A steady flow of bad news about the global economy and the eventual demand for oil continues to come in. US retail sales barely rose in September and producer prices fell sharply, raising still more concerns as to whether the Federal Reserve will be increasing rates any time soon. China’s imports fell for the 11th straight month and are now at a post-2008 low. Analysts are saying that China’s GDP growth numbers, which will be out next week, will show an increase of 6.6-6.7 percent – well below the circa 7 percent target the government is talking about.  However, the government has good reason to fudge the numbers more than usual.
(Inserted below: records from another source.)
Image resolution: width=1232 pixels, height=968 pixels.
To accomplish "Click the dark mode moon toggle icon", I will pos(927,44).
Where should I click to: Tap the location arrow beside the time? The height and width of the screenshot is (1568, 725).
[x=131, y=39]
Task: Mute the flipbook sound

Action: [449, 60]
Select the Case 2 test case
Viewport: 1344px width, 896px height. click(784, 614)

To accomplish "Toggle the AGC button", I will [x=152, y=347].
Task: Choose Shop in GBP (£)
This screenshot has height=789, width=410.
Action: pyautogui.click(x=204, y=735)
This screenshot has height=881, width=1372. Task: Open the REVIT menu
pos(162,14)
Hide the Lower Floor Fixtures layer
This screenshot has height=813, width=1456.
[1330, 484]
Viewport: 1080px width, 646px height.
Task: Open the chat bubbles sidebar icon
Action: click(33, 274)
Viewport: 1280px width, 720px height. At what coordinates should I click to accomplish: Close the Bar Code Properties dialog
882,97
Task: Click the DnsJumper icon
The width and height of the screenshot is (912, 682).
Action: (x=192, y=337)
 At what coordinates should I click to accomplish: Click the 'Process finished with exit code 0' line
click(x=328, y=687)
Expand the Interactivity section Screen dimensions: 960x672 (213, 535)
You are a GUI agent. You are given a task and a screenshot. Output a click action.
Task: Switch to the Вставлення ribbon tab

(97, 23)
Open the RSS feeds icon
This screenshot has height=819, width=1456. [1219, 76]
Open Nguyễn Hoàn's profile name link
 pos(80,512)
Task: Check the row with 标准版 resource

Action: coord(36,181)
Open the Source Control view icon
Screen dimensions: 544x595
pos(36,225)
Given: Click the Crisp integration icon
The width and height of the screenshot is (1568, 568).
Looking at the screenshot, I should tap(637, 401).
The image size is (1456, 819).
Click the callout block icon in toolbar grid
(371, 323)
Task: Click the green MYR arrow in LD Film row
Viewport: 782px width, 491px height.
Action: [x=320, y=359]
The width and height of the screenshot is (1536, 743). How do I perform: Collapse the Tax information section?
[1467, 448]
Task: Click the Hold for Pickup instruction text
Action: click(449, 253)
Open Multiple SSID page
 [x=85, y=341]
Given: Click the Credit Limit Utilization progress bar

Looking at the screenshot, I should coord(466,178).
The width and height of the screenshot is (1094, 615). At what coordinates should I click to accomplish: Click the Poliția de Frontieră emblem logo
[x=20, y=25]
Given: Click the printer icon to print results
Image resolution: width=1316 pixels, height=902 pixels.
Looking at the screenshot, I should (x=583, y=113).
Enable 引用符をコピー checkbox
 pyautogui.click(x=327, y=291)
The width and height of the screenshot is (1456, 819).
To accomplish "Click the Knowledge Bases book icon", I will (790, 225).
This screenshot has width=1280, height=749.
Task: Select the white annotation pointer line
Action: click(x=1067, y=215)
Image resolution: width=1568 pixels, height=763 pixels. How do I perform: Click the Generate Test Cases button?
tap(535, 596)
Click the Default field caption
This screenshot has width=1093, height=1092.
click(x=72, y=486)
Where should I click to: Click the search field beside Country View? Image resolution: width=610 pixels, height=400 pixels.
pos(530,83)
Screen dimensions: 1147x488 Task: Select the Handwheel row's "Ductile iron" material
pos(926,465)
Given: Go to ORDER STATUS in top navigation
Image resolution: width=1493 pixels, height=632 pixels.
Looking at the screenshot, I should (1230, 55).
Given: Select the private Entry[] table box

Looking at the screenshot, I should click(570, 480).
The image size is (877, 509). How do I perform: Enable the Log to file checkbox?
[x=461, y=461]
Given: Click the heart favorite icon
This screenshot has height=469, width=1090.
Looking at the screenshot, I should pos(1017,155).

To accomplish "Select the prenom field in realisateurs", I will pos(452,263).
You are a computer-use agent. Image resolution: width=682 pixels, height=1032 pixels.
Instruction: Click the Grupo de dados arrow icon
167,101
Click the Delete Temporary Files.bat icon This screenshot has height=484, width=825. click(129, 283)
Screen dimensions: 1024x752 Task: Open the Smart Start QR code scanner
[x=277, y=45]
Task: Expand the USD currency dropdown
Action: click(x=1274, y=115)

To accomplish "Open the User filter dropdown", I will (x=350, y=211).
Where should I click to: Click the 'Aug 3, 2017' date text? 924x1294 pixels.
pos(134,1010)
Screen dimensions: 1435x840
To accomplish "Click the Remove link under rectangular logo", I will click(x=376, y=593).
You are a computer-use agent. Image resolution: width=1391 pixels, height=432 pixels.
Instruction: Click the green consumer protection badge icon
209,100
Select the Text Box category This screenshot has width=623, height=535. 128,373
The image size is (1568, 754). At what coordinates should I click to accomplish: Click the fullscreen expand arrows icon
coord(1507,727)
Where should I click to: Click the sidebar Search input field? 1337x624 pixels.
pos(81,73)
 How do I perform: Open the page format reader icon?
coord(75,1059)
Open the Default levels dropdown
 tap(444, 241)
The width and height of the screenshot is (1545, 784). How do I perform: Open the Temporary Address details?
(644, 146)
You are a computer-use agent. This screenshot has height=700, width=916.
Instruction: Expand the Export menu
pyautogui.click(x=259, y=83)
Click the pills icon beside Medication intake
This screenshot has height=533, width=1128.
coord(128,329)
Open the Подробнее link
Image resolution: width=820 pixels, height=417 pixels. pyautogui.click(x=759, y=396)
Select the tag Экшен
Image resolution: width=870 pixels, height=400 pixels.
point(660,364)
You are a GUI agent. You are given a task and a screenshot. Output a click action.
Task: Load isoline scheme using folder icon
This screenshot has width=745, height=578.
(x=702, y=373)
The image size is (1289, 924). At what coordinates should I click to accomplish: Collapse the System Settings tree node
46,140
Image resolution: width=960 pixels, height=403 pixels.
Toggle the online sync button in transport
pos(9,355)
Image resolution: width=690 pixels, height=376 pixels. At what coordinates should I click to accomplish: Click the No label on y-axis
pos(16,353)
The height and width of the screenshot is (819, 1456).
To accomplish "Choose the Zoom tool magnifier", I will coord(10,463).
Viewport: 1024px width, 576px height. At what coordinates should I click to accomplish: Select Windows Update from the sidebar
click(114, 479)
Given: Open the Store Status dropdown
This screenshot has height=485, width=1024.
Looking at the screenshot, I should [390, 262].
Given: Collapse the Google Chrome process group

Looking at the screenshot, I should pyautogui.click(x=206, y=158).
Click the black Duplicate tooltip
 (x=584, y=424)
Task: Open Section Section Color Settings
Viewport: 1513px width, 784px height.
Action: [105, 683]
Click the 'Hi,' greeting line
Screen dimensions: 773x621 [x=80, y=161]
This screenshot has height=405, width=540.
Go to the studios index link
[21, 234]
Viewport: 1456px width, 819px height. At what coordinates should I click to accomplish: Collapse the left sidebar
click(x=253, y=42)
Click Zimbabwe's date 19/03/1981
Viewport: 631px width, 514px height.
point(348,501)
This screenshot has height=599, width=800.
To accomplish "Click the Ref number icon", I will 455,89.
Despite the slowdown in overall imports, Beijing’s oil imports continue to move be holding up. While China’s oil buying was tepid in the 3rd quarter, imports in September were up by 1.3 percent year over year and traders say buying for October-November delivery is up sharply. Much of this is attributed to low global oil prices with the government adding to its strategic reserves, and Chinese refiners filling their crude storage tanks at bargain prices. During the past year, strong Chinese importing has not had much of an effect on oil prices. The Chinese obviously have only a limited amount of storage so bargain-buying-for-import is not likely to continue much longer. 
In Europe, Gazprom restarted gas deliveries to Ukraine after receiving $234 out of a $500 million prepayment for October supplies. Moscow seems to be backing down its pressure on Ukraine in light of the stepped up activity in Syria.
The situation in Syria seems to be headed to some sort of a showdown. In addition to substantial Russian airpower, Iranian forces estimated at some 1000 men have joined Hezbollah and Syrian forces in an assault to capture what is left of Aleppo. The US and Gulf Arabs are stepping up delivery of anti-tank weapons to moderate rebel groups. The effectiveness of these weapons in the desert against government armored vehicles is credited with the gains that the rebels have made in pushing back Assad’s forces in recent months. The outcome of the coming battle for Aleppo, Syria’s largest city, may be critical to the course of the Middle Eastern situation.
In Iraq, the government of Kurdistan is in a crisis due to insufficient funds to prosecute its war with ISIL and feed the large numbers of refugees that have fled to the province. The recent move to step up military support for the Kurds as they join a new coalition to fight ISIL has Ankara, which now considers itself in a full-scale war with Kurdish separatists, very unhappy.